Travelling can lead to ‘peak experiences’ (which Maslow defines as “moments of highest happiness and fulfilment”) and Maslow argued these sorts of experiences meet out higher-level needs of human fulfilment, those that go beyond the lower and more basic needs of survival, safety, belonging, and esteem. If you are addicted to travel, what may be occurring is a behavioural response to the kind of emotional fulfilment that travel offers. Once you experience the ‘emotional high’ of travel, it can be hard to push it to one side and forget about it.

Eventually, though, many of those that travel consecutively will come to find that this process can end up becoming repetitive and tiring and other human needs – such as having roots, being part of a community, and broader personal growth – could start to kick in. Even for those who like to travel a lot and always have an urge to travel, this may not necessarily be a problem. Some people may be naturally more inclined to travel or find that regular travel can be healthily integrated into their lives. They may have a healthy obsession with travel.

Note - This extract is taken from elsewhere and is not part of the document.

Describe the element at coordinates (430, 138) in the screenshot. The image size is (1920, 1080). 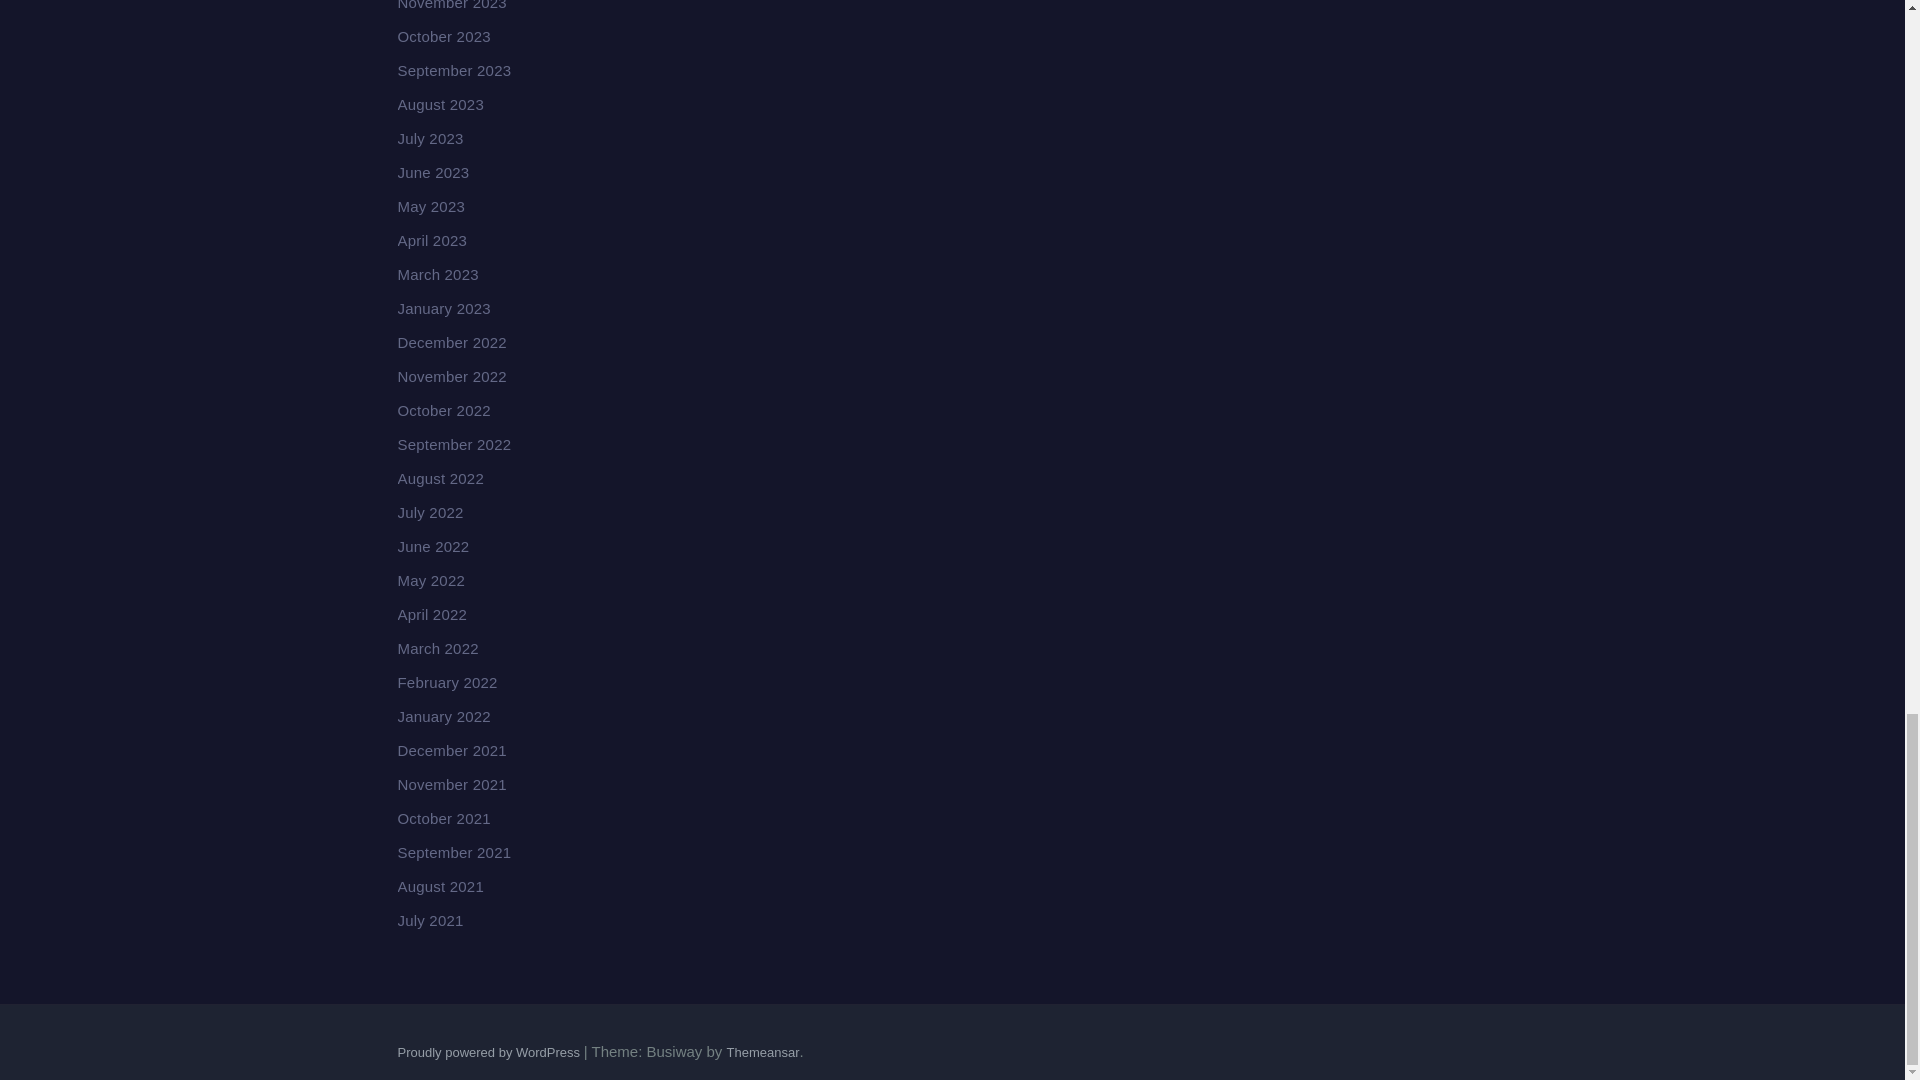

For others who may have an unhealthy relationship to travel, as a form of escape, this doesn’t always indicate an ‘addiction’ per se. But they may have an unhealthy obsession or habit.

It can be useful to keep in mind a Stoic perspective when thinking about one’s attitude towards travel. By taking a close look at your impulse to travel and what you’re getting out of travel, it will be easier to find out if travel is ultimately beneficial or a sign of avoiding something that needs addressing. As the Stoic philosophers warned us, a strong urge to travel deserves self-examination.